# Assignment
In the listing below, locate the line containing "For every named" and the line containing "papier (470, 2408)". Output both of them and every line between, exactly as written, and nothing more.

[[ Exercise materials, beginning ]]

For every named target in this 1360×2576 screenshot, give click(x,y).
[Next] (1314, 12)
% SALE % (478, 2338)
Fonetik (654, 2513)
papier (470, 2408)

[[ Exercise materials, end ]]
[[ Exercise materials, beginning ]]

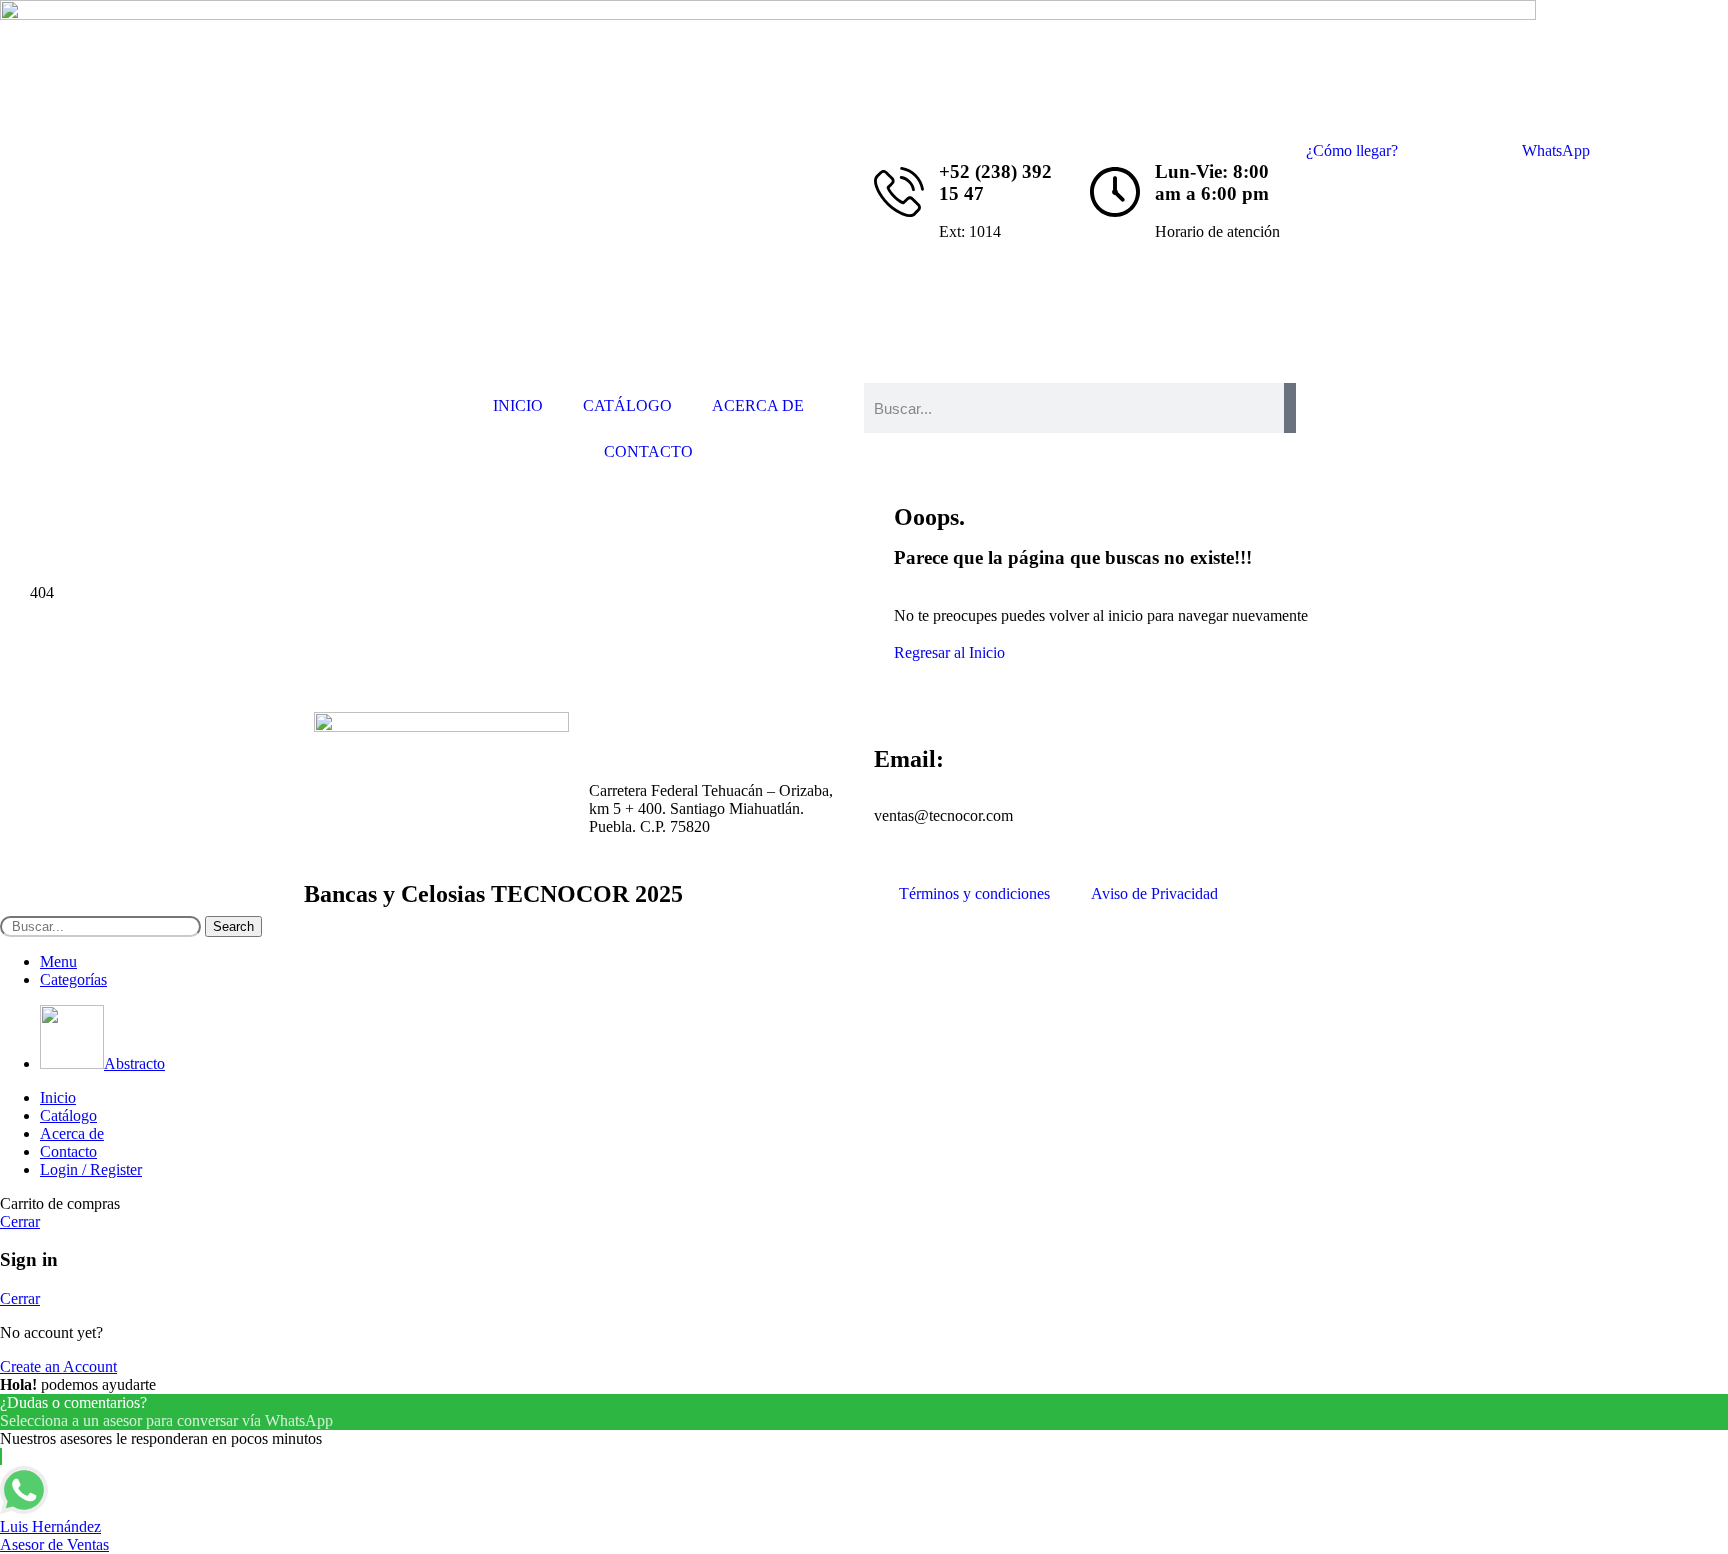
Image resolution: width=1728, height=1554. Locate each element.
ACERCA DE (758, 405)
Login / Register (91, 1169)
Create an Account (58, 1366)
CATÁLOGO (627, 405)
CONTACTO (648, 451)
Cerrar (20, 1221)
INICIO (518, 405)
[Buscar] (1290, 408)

[[ Exercise materials, end ]]
[[ Exercise materials, beginning ]]

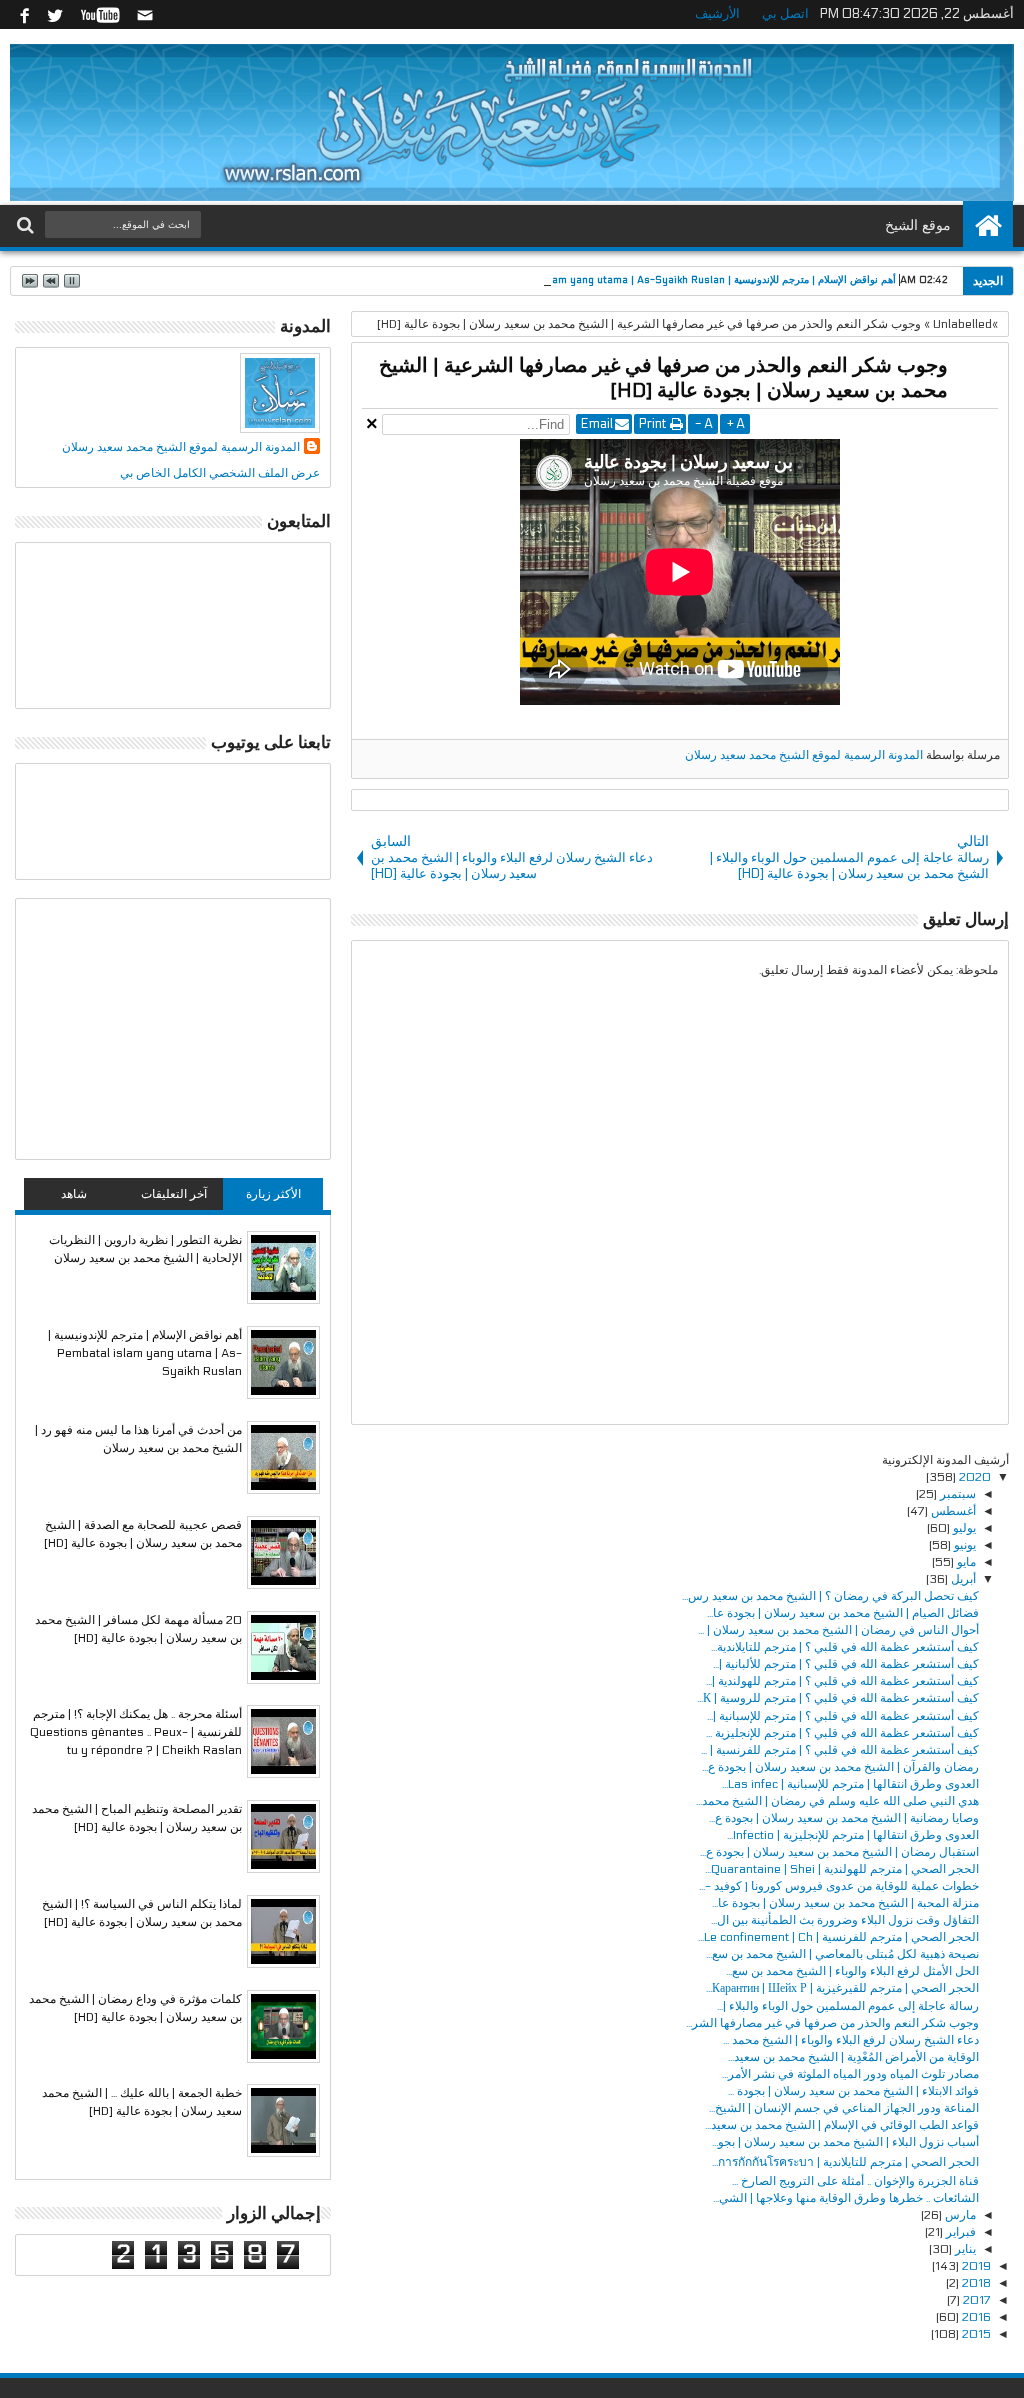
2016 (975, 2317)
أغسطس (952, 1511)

[[ Exercise materials, end ]]

# Solved exercise
For every named target in this 1360×2576 screenshot, give click(x,y).
[Next] (1314, 12)
% SALE % (478, 2338)
Fonetik (654, 2513)
papier (470, 2408)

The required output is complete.